Math Review

Chelsea Parlett-Pelleriti

Calculus + Linear Algebra

Derivatives

Derivative: Instantaneous rate of change

Note: We most often care about when derivatives are 0. Why?

Integration

Integrals: Area under the curve \(\int_{-\infty}^{-1} f(x) dx\)

Note: If a curve is a probability distribution (proper) what is the AUC?

Gradients

Gradients

\[f = x^2 + xy + y^2\]

How does \(f(x,y)\) when \(x\) changes? when \(y\) changes?

\[\frac{\partial f}{\partial x} = 2x + y\]

\[\frac{\partial f}{\partial y} = x + 2y\]

Gradients

Shove those in a vector, and you’ve got a gradient.

\[ \begin{bmatrix} \frac{\partial f}{\partial x} \\ \frac{\partial f}{\partial y} \end{bmatrix} = \begin{bmatrix} 2x + y \\ x + 2y \end{bmatrix} \]
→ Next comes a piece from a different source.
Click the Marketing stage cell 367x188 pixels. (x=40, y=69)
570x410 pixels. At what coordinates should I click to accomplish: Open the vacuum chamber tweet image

Note: what do gradients tell us about a function?

Reading a Contour Plot

Important Matrices

  • covariance
  • correlation
  • hessian
  • design matrix

Covariance and Correlation Matrices

Covariance: Do two variables move together? \[Corr(x,y) = \frac{Cov(x,y)}{sd(x)sd(y)}\]

Hessian

gradients: first derivatives of a multivariable function \(f(x,y)\)

hessians : second derivatives of a multivariable function \(f(x,y)\)

\[\begin{bmatrix} \frac{\partial^2 f}{\partial x^2} & \frac{\partial^2 f}{\partial x \partial y} \\ \frac{\partial f^2}{\partial y \partial x} & \frac{\partial^2 f}{\partial y^2} \\ \end{bmatrix}\]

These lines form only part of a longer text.